Il Papa chiede ai fedeli di pregare per l’annuncio del Vangelo, consapevoli dell’identità
missionaria della Chiesa
“Perché la Chiesa, consapevole della propria identità missionaria, si sforzi di seguire
fedelmente Cristo e di proclamare il suo Vangelo a tutti i popoli”: è questa l’intenzione
missionaria di preghiera di Benedetto XVI per il mese di febbraio. Il Papa sottolinea
dunque che tutti i fedeli sono chiamati ad annunciare il Vangelo, a essere missionari
nel contesto in cui vivono. Un’esortazione su cui si sofferma padre Mario Menin,
presidente del Centro Saveriano di Animazione Missionaria, intervistato da Alessandro
Gisotti:
R. – Questa
riscoperta della universalità della vocazione missionaria ci è stata ricordata in
maniera particolare dall’ultimo Concilio Ecumenico Vaticano II dove in vari documenti
si sottolinea questa universalità. Siamo cristiani e quindi missionari nel senso che
non si può essere cristiani e, cioè, discepoli di Gesù Cristo senza essere anche missionari,
annunciatori e testimoni del dono del Vangelo di Gesù Cristo.
D.
- Nell’intenzione di preghiera, il Papa mette l’accento sulla fedeltà a Cristo quale
condizione necessaria per proclamare il suo Vangelo. E’ certo un richiamo che interroga
il missionario come tutti gli altri membri della Chiesa…
R.
– Senz’altro! Direi che è un richiamo opportuno questo della fedeltà a Gesù Cristo
perché la missione oggi, soprattutto in un contesto di pluralismo religioso, ha bisogno
di scoprire la sua singolarità nella fedeltà a Gesù Cristo: ha bisogno, cioè, la missione
di riscoprire i suoi fondamenti! Il primo di questi è senz’altro Gesù Cristo. Noi
siamo chiamati ad essere missionari come Lui lo è stato e quindi c’è anche un impegno
a essere configurati missionariamente come Gesù Cristo, cioè ad essere discepoli di
Gesù Cristo anche come missionari.
D. - Dialogare
e al tempo stesso evangelizzare.

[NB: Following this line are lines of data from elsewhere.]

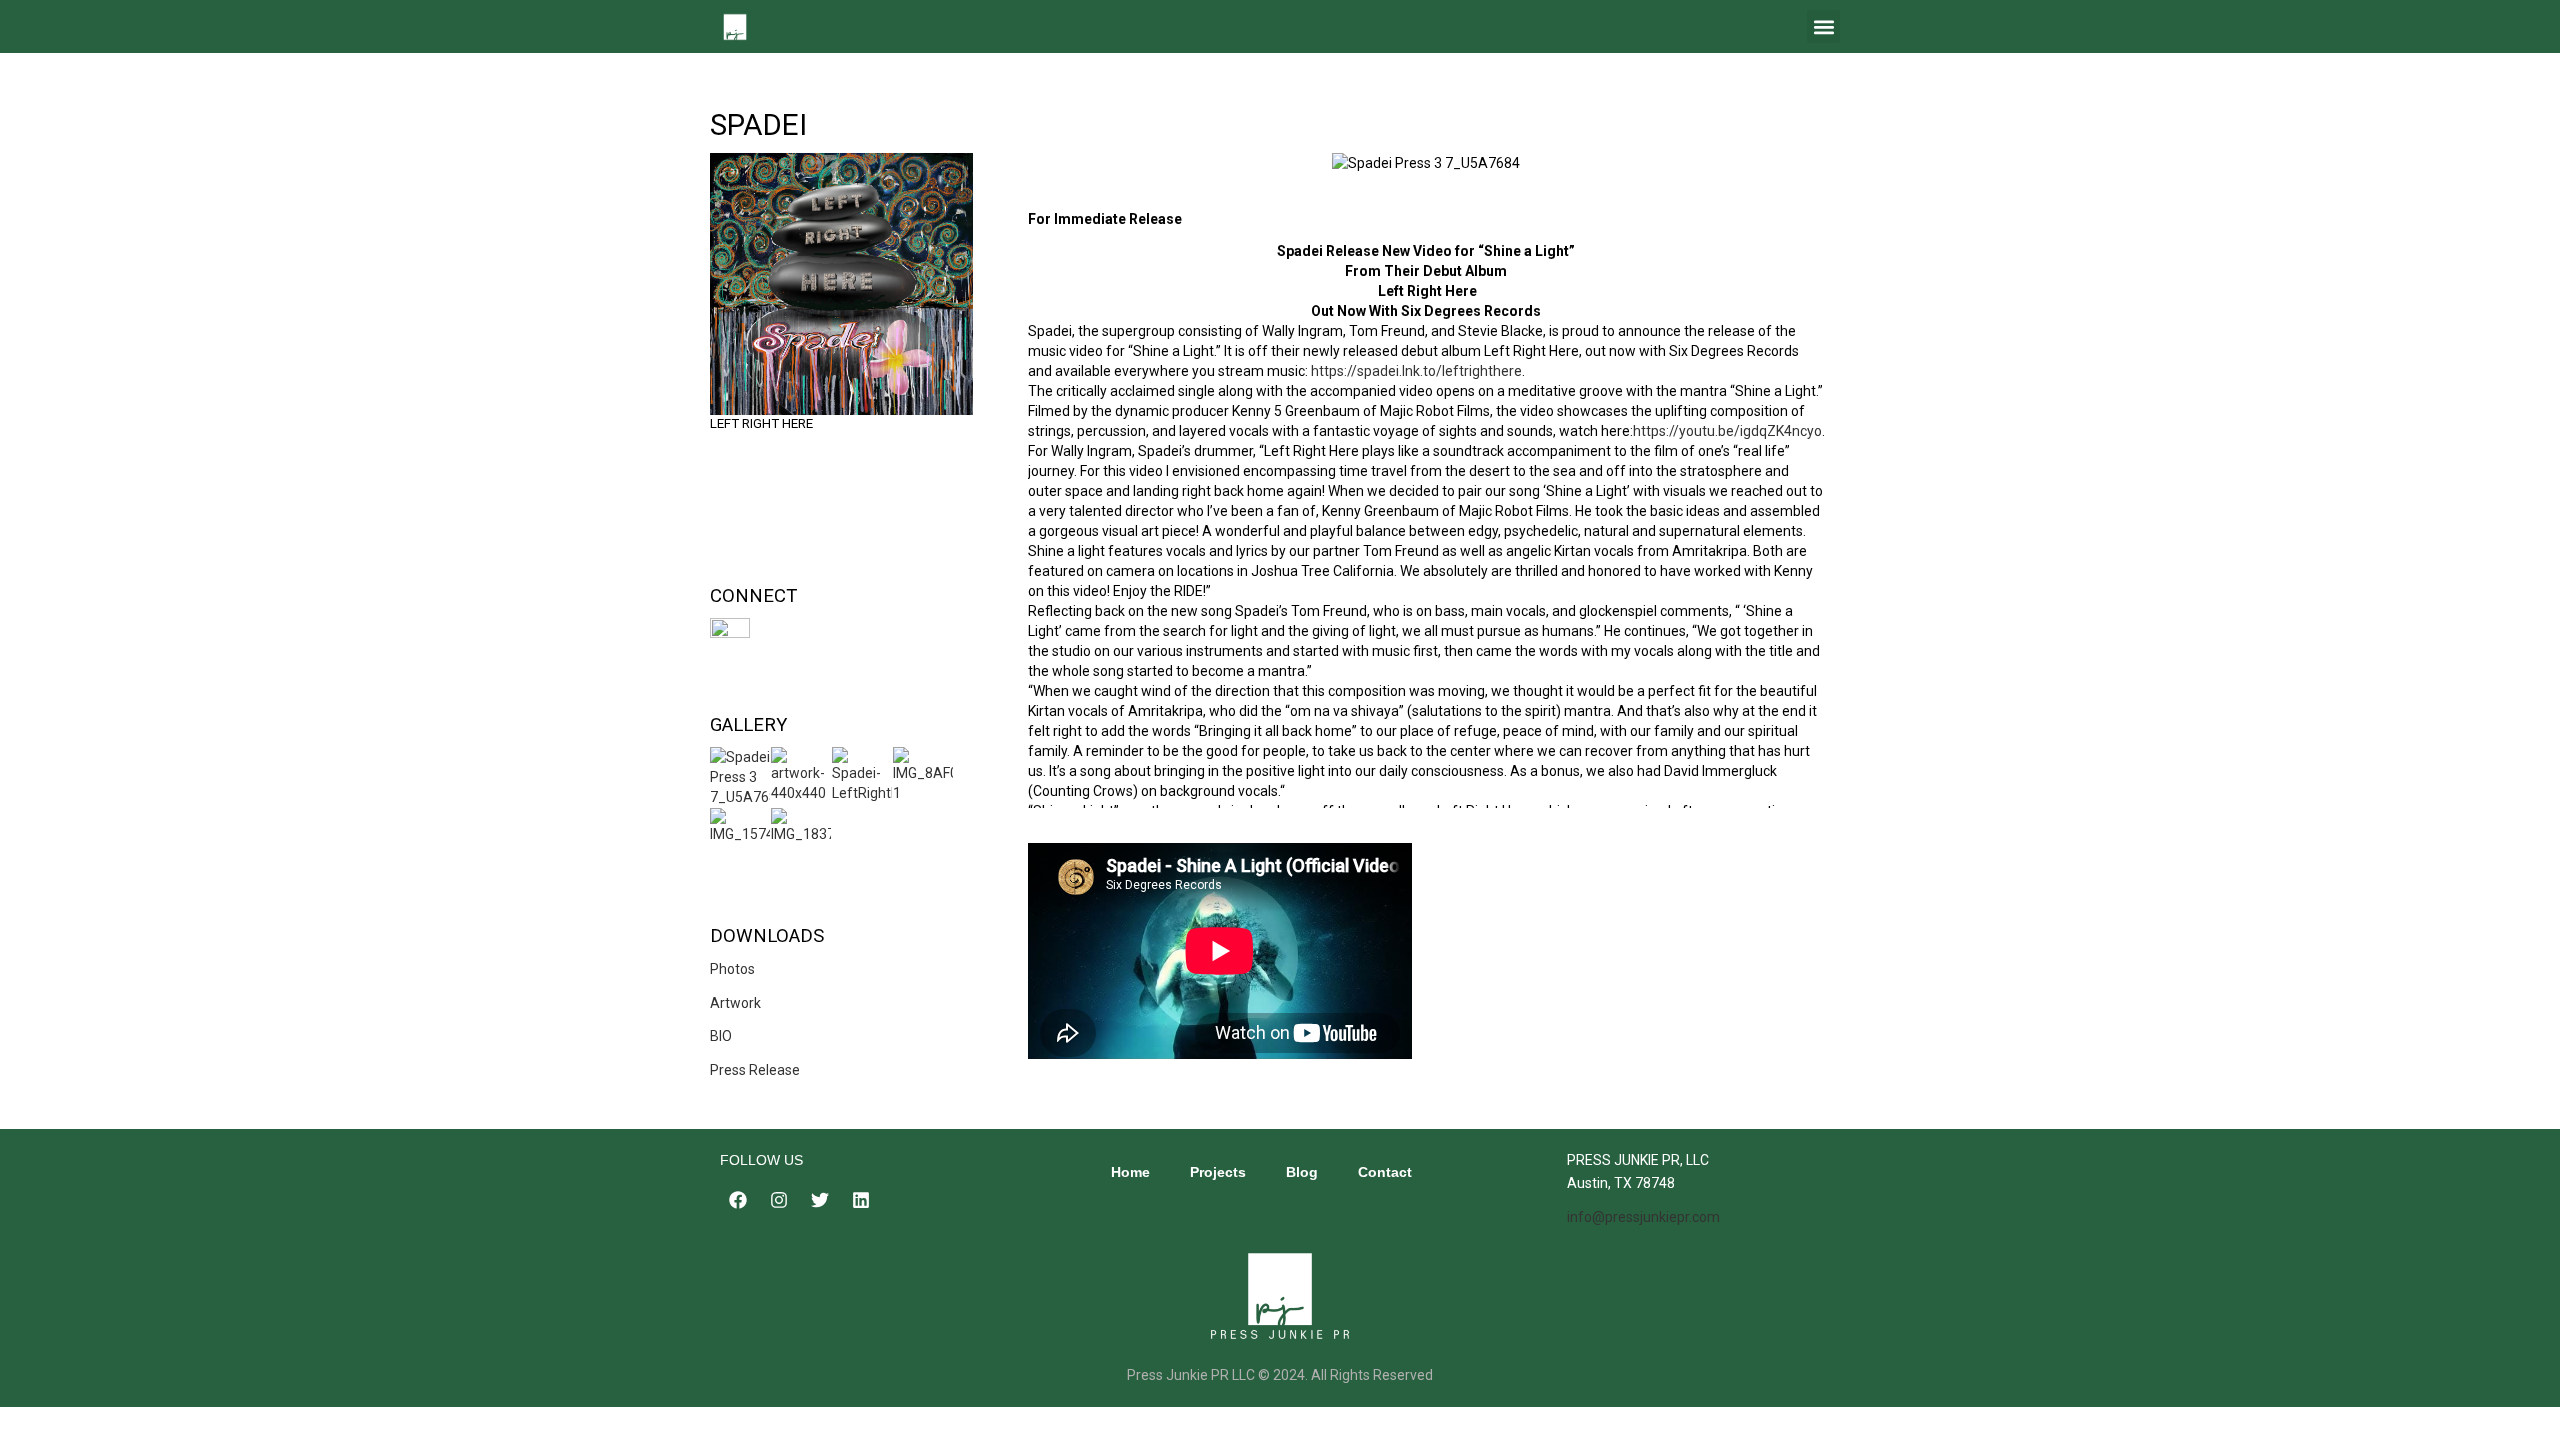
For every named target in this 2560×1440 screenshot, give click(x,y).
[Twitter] (820, 1200)
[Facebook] (738, 1200)
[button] (1823, 26)
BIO (721, 1036)
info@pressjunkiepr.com (1643, 1217)
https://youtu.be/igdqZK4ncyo (1727, 431)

In che modo si possono armonizzare queste due esigenze
in contesti difficili per l’annuncio del Vangelo?
R.
– Siamo chiamati come ci diceva Giovanni Paolo II nell’ultima Enciclica missionaria
del secolo scorso, la “Redemptoris missio”, a svolgere la nostra missione sempre anche
in clima di dialogo. Giovanni Paolo II ci ha richiamati tutti a questa identità della
missione anche come dialogo. Il che non vuol dire lasciare in secondo piano l’annuncio
del Vangelo di Gesù Cristo ma annunciare Gesù Cristo, proclamare il suo Vangelo a
tutti i popoli fino agli estremi confini della terra con uno stile dialogico. Vuol
dire annunciare il Vangelo di Gesù Cristo seguendo fedelmente Gesù Cristo, il quale
nella sua missione ha sempre dialogato. Questo modo di fare lo dobbiamo riproporre
anche oggi nel mondo, anche in quelle circostanze dove il cristianesimo è minoranza
e dove il cristianesimo è perseguitato.